## Exercise brief:
For this exercise, set down all the records exactly as given.
++++ Data provided ++++
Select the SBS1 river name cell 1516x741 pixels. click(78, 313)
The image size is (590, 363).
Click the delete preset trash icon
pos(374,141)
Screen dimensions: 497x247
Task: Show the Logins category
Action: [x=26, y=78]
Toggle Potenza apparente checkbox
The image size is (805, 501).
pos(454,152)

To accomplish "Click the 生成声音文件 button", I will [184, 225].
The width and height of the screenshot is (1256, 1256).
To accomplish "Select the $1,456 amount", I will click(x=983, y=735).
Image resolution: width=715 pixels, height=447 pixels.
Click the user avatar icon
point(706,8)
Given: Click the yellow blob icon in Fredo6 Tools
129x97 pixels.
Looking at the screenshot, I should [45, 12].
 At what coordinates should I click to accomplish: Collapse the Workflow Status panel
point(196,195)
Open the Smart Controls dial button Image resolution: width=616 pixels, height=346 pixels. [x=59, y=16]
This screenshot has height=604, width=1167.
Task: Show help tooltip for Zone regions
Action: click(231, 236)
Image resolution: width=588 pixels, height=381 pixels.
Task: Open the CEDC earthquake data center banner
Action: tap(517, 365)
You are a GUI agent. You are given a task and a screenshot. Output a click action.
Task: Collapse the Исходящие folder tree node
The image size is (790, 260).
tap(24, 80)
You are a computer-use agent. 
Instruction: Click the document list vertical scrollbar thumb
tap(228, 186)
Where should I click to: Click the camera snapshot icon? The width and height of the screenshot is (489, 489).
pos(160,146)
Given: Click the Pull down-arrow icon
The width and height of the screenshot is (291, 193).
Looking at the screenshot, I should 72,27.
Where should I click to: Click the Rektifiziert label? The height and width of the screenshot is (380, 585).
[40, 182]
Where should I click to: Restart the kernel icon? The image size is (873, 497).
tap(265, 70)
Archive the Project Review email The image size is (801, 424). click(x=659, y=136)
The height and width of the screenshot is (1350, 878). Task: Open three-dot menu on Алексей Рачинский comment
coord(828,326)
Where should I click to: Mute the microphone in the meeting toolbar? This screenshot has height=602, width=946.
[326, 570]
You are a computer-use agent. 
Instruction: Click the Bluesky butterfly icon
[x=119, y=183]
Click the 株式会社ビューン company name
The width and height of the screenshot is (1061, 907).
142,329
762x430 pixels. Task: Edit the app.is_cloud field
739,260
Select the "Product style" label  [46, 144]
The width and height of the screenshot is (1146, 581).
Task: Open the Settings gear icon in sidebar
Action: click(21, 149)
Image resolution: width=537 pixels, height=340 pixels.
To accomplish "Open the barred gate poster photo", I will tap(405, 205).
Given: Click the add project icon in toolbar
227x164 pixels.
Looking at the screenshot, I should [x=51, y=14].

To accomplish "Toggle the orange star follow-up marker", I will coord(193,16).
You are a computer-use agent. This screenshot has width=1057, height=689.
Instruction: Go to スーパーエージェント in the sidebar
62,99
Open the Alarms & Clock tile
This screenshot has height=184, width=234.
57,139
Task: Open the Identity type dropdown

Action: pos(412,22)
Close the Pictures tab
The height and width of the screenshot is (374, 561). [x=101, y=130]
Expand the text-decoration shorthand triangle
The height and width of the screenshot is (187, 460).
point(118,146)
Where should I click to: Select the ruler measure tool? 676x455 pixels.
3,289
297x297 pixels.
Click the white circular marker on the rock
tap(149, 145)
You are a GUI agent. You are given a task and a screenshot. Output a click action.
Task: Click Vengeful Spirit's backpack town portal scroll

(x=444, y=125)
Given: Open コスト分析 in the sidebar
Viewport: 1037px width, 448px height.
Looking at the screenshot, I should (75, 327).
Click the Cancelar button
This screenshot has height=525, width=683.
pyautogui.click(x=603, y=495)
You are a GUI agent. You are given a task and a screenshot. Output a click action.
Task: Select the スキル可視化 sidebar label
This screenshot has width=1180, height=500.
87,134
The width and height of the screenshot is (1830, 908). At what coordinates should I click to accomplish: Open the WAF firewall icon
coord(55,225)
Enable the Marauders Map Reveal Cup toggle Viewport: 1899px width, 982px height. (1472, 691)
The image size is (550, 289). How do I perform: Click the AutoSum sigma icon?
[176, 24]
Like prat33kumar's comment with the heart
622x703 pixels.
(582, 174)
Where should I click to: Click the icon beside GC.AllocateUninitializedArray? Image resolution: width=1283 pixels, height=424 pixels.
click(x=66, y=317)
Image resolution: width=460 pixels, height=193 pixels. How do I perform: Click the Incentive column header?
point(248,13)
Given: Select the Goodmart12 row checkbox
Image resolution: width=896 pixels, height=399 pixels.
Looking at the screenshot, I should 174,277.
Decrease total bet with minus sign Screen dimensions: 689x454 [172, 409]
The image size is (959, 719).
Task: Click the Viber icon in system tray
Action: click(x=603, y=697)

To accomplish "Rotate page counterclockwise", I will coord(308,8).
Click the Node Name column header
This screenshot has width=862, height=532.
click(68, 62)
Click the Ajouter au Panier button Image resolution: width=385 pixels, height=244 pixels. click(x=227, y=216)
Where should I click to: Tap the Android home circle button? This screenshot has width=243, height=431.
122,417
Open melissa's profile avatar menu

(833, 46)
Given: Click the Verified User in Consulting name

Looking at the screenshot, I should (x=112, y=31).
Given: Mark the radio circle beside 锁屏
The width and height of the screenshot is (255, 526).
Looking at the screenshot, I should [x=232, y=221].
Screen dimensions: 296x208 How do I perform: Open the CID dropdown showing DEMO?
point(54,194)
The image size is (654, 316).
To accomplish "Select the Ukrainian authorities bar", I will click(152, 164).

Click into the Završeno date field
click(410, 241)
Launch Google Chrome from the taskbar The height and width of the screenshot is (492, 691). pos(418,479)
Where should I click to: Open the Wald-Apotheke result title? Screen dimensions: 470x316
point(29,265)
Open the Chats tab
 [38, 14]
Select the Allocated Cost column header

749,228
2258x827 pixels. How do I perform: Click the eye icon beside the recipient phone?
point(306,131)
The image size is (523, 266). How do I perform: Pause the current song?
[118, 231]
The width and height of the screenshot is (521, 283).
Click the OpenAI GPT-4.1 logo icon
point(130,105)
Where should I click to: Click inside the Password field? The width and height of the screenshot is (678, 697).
++++
## Problem solution:
Select the SBS1 river name cell 1516x741 pixels. click(78, 313)
The image size is (590, 363).
Click the delete preset trash icon
pos(374,141)
Screen dimensions: 497x247
Task: Show the Logins category
Action: [x=26, y=78]
Toggle Potenza apparente checkbox
The image size is (805, 501).
pos(454,152)

To accomplish "Click the 生成声音文件 button", I will [184, 225].
The width and height of the screenshot is (1256, 1256).
To accomplish "Select the $1,456 amount", I will click(x=983, y=735).
Image resolution: width=715 pixels, height=447 pixels.
Click the user avatar icon
point(706,8)
Given: Click the yellow blob icon in Fredo6 Tools
129x97 pixels.
Looking at the screenshot, I should [45, 12].
 At what coordinates should I click to accomplish: Collapse the Workflow Status panel
point(196,195)
Open the Smart Controls dial button Image resolution: width=616 pixels, height=346 pixels. [x=59, y=16]
This screenshot has height=604, width=1167.
Task: Show help tooltip for Zone regions
Action: click(231, 236)
Image resolution: width=588 pixels, height=381 pixels.
Task: Open the CEDC earthquake data center banner
Action: tap(517, 365)
You are a GUI agent. You are given a task and a screenshot. Output a click action.
Task: Collapse the Исходящие folder tree node
The image size is (790, 260).
tap(24, 80)
You are a computer-use agent. 
Instruction: Click the document list vertical scrollbar thumb
tap(228, 186)
Where should I click to: Click the camera snapshot icon? The width and height of the screenshot is (489, 489).
pos(160,146)
Given: Click the Pull down-arrow icon
The width and height of the screenshot is (291, 193).
Looking at the screenshot, I should 72,27.
Where should I click to: Click the Rektifiziert label? The height and width of the screenshot is (380, 585).
[40, 182]
Where should I click to: Restart the kernel icon? The image size is (873, 497).
tap(265, 70)
Archive the Project Review email The image size is (801, 424). click(x=659, y=136)
The height and width of the screenshot is (1350, 878). Task: Open three-dot menu on Алексей Рачинский comment
coord(828,326)
Where should I click to: Mute the microphone in the meeting toolbar? This screenshot has height=602, width=946.
[326, 570]
You are a computer-use agent. 
Instruction: Click the Bluesky butterfly icon
[x=119, y=183]
Click the 株式会社ビューン company name
The width and height of the screenshot is (1061, 907).
142,329
762x430 pixels. Task: Edit the app.is_cloud field
739,260
Select the "Product style" label  [46, 144]
The width and height of the screenshot is (1146, 581).
Task: Open the Settings gear icon in sidebar
Action: click(21, 149)
Image resolution: width=537 pixels, height=340 pixels.
To accomplish "Open the barred gate poster photo", I will tap(405, 205).
Given: Click the add project icon in toolbar
227x164 pixels.
Looking at the screenshot, I should [x=51, y=14].

To accomplish "Toggle the orange star follow-up marker", I will coord(193,16).
You are a computer-use agent. This screenshot has width=1057, height=689.
Instruction: Go to スーパーエージェント in the sidebar
62,99
Open the Alarms & Clock tile
This screenshot has height=184, width=234.
57,139
Task: Open the Identity type dropdown

Action: pos(412,22)
Close the Pictures tab
The height and width of the screenshot is (374, 561). [x=101, y=130]
Expand the text-decoration shorthand triangle
The height and width of the screenshot is (187, 460).
point(118,146)
Where should I click to: Select the ruler measure tool? 676x455 pixels.
3,289
297x297 pixels.
Click the white circular marker on the rock
tap(149, 145)
You are a GUI agent. You are given a task and a screenshot. Output a click action.
Task: Click Vengeful Spirit's backpack town portal scroll

(x=444, y=125)
Given: Open コスト分析 in the sidebar
Viewport: 1037px width, 448px height.
Looking at the screenshot, I should (75, 327).
Click the Cancelar button
This screenshot has height=525, width=683.
pyautogui.click(x=603, y=495)
You are a GUI agent. You are given a task and a screenshot. Output a click action.
Task: Select the スキル可視化 sidebar label
This screenshot has width=1180, height=500.
87,134
The width and height of the screenshot is (1830, 908). At what coordinates should I click to accomplish: Open the WAF firewall icon
coord(55,225)
Enable the Marauders Map Reveal Cup toggle Viewport: 1899px width, 982px height. (1472, 691)
The image size is (550, 289). How do I perform: Click the AutoSum sigma icon?
[176, 24]
Like prat33kumar's comment with the heart
622x703 pixels.
(582, 174)
Where should I click to: Click the icon beside GC.AllocateUninitializedArray? Image resolution: width=1283 pixels, height=424 pixels.
click(x=66, y=317)
Image resolution: width=460 pixels, height=193 pixels. How do I perform: Click the Incentive column header?
point(248,13)
Given: Select the Goodmart12 row checkbox
Image resolution: width=896 pixels, height=399 pixels.
Looking at the screenshot, I should 174,277.
Decrease total bet with minus sign Screen dimensions: 689x454 [172, 409]
The image size is (959, 719).
Task: Click the Viber icon in system tray
Action: click(x=603, y=697)

To accomplish "Rotate page counterclockwise", I will coord(308,8).
Click the Node Name column header
This screenshot has width=862, height=532.
click(68, 62)
Click the Ajouter au Panier button Image resolution: width=385 pixels, height=244 pixels. click(x=227, y=216)
Where should I click to: Tap the Android home circle button? This screenshot has width=243, height=431.
122,417
Open melissa's profile avatar menu

(833, 46)
Given: Click the Verified User in Consulting name

Looking at the screenshot, I should (x=112, y=31).
Given: Mark the radio circle beside 锁屏
The width and height of the screenshot is (255, 526).
Looking at the screenshot, I should [x=232, y=221].
Screen dimensions: 296x208 How do I perform: Open the CID dropdown showing DEMO?
point(54,194)
The image size is (654, 316).
To accomplish "Select the Ukrainian authorities bar", I will click(152, 164).

Click into the Završeno date field
click(410, 241)
Launch Google Chrome from the taskbar The height and width of the screenshot is (492, 691). pos(418,479)
Where should I click to: Open the Wald-Apotheke result title? Screen dimensions: 470x316
point(29,265)
Open the Chats tab
 [38, 14]
Select the Allocated Cost column header

749,228
2258x827 pixels. How do I perform: Click the eye icon beside the recipient phone?
point(306,131)
The image size is (523, 266). How do I perform: Pause the current song?
[118, 231]
The width and height of the screenshot is (521, 283).
Click the OpenAI GPT-4.1 logo icon
point(130,105)
Where should I click to: Click inside the Password field? The width and height of the screenshot is (678, 697).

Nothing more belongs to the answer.